Les mécanismes de propagation des fausses informations sont également facilités par les médias sociaux et les bots sociaux. Ces derniers sont capables de diffuser rapidement des contenus trompeurs à une échelle massive. Le jeu des fausses nouvelles, bien qu'il ait été étudié sous différents angles, montre à quel point la désinformation peut se propager plus rapidement que la vérité, exacerbée par des stratégies de manipulation de l’information adaptées à l’identité de groupe des utilisateurs.
De plus, la polarisation cognitive, alimentée par des messages répétitifs et l’effet de la média hostile, où les individus perçoivent les médias comme étant partiaux ou biaisés, renforce les fractures sociales. Cela peut mener à une perception déformée de la réalité, où la ligne entre information véridique et trompeuse devient floue.
En outre, les biais heuristiques jouent un rôle majeur dans la formation des opinions. La simplicité d'un message, la reconnaissance visuelle, ou encore l’autorité apparente d’une source peuvent influencer la façon dont un individu juge la véracité d’une information. Ces biais sont particulièrement exacerbés dans l’espace numérique, où les informations sont souvent présentées de manière simplifiée et visuellement attrayante, ce qui facilite leur adoption sans un examen critique.

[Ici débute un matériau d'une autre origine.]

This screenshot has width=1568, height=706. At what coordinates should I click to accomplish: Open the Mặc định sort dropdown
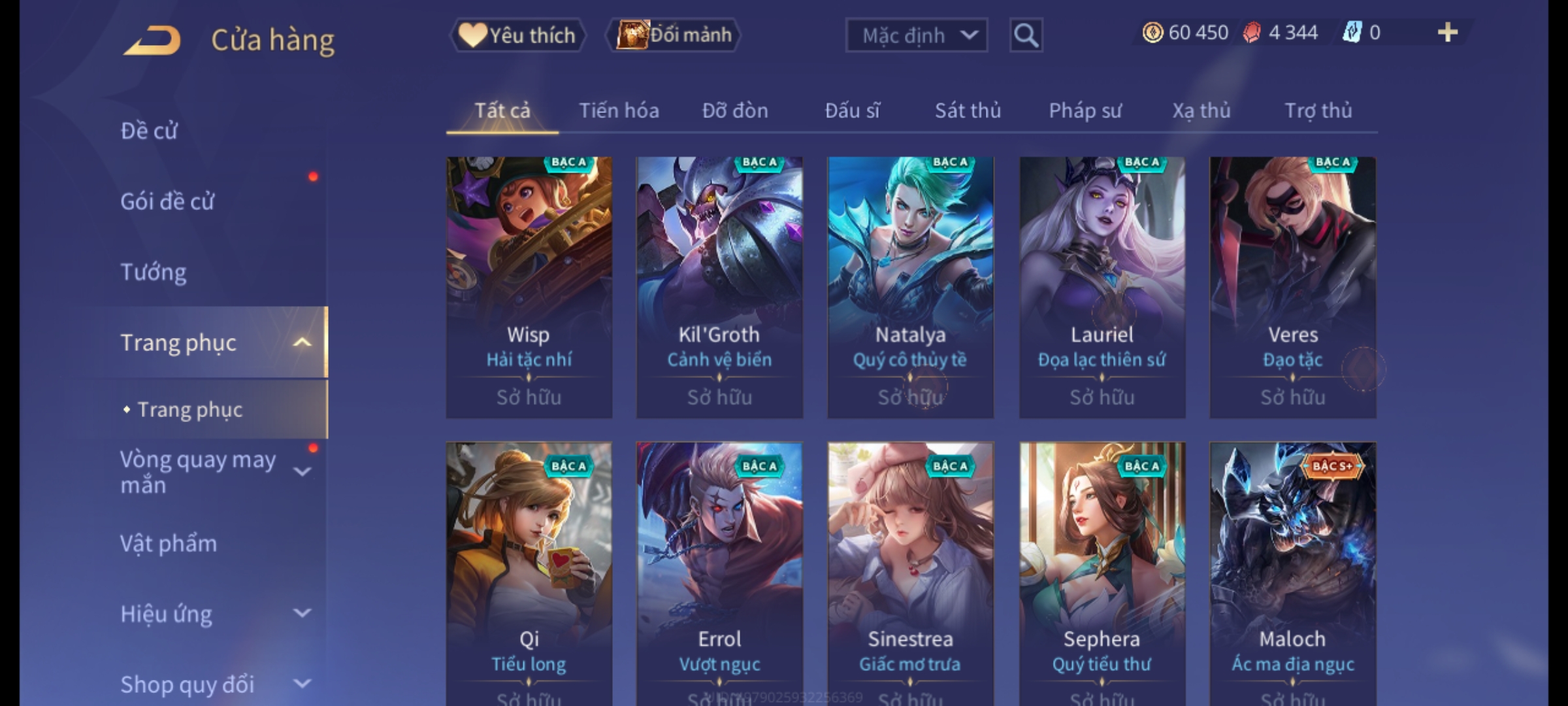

Face à cette situation, plusieurs approches pour contrer la désinformation ont été proposées, notamment la théorie de l'inoculation. Elle consiste à exposer les individus à de petites doses de désinformation pour les préparer à en reconnaître les formes plus élaborées. Cependant, l'efficacité de cette approche varie en fonction des identités sociales et politiques des individus. Il devient crucial de comprendre que les solutions à la désinformation ne peuvent être unidimensionnelles et doivent prendre en compte les diverses facettes de l’interaction humaine avec l'information.
Ainsi, pour comprendre pleinement le phénomène de la désinformation à l’ère numérique, il est essentiel de considérer l’impact des motivations identitaires et des biais cognitifs sur la manière dont l’information est traitée et partagée. Les individus ne sont pas de simples récepteurs passifs d’information, mais des acteurs qui filtrent et transforment les messages en fonction de leur identité et de leurs croyances préexistantes. La désinformation, loin d’être un simple phénomène externe, devient un processus dynamique influencé par ces mécanismes internes et sociaux.
Il est donc fondamental d'adopter une approche plus nuancée et critique face à la manière dont nous consommons l’information dans le monde numérique. Il ne s'agit pas seulement de lutter contre des fausses nouvelles spécifiques, mais aussi de comprendre comment nos mécanismes cognitifs et sociaux façonnent nos perceptions et nos décisions.